EXCERTO APRESENTADO:
---------------

A lista que se poderia
estabelecer dessas inabaláveis convicções e da cegueira face aos problemas
reais que a sua satisfação inteira engendraria reduziria o célebre catálogo das
conquistas de Don Giovanni (Ma in Ispagna son già mille e tre) a uma
insignificância máxima, ao alcance do mais caseiro ser humano. De resto, como
alguém o notou, há algo de efetivamente donjuanesco e predador no apetite
incontido pelas causas justas que é hoje o pão nosso de cada dia. Por isso,
apenas três exemplos.
Face à crise dos refugiados,
há apenas uma atitude possível: a sua aceitação plena e incondicional. Quem
emitir reservas, por ténues que sejam, à bondade de tal programa, por razões na
aparência plausíveis (terrorismo islâmico, em primeiro lugar), é imediatamente
qualificado de xenófobo e racista. O grau de desprezo pelas pessoas comuns que
se preocupam com a alteração do mundo à sua volta atinge máximos nunca vistos.
Não, não há problema algum e tal preocupação tem apenas origem na ignorância
mais extrema e condenável.
Quanto à Catalunha, o
nacionalismo vê-se, contrariamente ao que se passa noutros casos, positivamente
idolatrado. Todo e qualquer respeito pelo direito vê-se mandado às favas. A
questão, diz-se, é unicamente política, como se uma das condições da boa
política não fosse exatamente o respeito pelo direito. O ideal subjacente
parece ser um mundo de direitos sem direito. Além disso, a catástrofe económica
que muito verossimilmente resultaria da independência, não merece ser tida em
linha de conta, mesmo que ela afetasse em primeiro lugar, como de costume, os
mais desmunidos. Que interessa isso? Quem por cá pretender medir os riscos
arrisca-se fortemente a ser atacado por aqueles que apelidavam de
“colaboracionistas” quem, há poucos anos, manifestava compreensão pela posição
de Angela Merkel em relação à Europa (lembram-se dos bigodinhos de Hitler
pintados nos retratos dela?) e acusado de ambicionar a criação de uma nova
Legião Portuguesa destinada a defender o franquismo ainda vigente, embora
tenuemente disfarçado, em Madrid.

---------------

DETALHES DA TAREFA: Como resumiria o excerto apresentado em duas frases?

INFORMAÇÃO FORNECIDA:

---------------

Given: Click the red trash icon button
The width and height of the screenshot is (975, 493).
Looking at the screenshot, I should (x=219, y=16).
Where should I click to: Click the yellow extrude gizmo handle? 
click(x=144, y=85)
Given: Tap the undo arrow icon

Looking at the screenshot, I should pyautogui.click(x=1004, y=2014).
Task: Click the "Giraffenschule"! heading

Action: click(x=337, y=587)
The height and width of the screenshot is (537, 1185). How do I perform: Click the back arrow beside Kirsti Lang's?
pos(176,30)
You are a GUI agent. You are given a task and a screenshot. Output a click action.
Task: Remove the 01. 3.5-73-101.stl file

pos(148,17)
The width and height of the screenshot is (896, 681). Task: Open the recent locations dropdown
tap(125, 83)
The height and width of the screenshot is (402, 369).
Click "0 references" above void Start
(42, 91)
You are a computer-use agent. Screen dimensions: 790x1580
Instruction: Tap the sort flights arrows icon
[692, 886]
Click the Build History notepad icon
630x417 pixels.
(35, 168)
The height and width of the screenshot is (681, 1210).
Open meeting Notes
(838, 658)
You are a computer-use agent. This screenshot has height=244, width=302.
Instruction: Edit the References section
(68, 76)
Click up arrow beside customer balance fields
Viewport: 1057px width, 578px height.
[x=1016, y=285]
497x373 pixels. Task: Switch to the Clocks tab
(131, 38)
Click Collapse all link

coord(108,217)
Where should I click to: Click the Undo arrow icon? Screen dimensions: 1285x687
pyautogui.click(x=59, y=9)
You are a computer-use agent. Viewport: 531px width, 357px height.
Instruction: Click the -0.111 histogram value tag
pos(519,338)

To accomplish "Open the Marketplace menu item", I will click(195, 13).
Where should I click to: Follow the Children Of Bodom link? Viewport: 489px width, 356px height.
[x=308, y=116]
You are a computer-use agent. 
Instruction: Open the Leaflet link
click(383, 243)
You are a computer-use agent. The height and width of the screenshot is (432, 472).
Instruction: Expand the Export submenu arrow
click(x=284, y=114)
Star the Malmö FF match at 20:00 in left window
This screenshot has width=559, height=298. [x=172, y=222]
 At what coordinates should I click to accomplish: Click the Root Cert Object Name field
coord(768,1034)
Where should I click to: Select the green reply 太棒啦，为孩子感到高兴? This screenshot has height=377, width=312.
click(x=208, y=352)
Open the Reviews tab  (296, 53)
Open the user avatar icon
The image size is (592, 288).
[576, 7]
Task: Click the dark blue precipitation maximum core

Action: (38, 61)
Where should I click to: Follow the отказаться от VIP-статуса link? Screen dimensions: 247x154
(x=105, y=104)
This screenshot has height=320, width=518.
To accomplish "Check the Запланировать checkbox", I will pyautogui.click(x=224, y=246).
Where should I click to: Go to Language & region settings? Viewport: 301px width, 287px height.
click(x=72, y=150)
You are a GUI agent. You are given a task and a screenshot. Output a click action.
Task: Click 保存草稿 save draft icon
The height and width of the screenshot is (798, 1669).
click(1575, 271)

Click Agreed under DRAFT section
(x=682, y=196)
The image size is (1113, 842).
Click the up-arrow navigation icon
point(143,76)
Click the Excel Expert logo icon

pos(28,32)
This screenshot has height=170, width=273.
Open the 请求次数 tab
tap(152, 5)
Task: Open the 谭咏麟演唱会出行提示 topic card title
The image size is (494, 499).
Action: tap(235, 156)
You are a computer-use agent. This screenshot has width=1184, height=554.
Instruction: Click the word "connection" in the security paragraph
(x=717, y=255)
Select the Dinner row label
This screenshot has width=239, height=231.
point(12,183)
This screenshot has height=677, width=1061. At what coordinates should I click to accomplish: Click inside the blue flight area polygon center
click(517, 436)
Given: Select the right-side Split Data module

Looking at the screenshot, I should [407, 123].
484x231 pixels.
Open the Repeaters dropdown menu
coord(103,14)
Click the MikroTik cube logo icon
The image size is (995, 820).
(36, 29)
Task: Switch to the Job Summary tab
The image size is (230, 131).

---------------

RESULTADO DA TAREFA: A lista dessas convicções inabaláveis e da cegueira face aos problemas reais reduziria o catálogo das conquistas de Don Giovanni a uma insignificância, havendo algo de donjuanesco e predador no apetite incontido pelas causas justas. Na crise dos refugiados, quem emite reservas à aceitação plena é logo qualificado de xenófobo e racista, e no caso da Catalunha o nacionalismo é idolatrado, o respeito pelo direito é mandado às favas e quem pretende medir os riscos arrisca-se a ser atacado.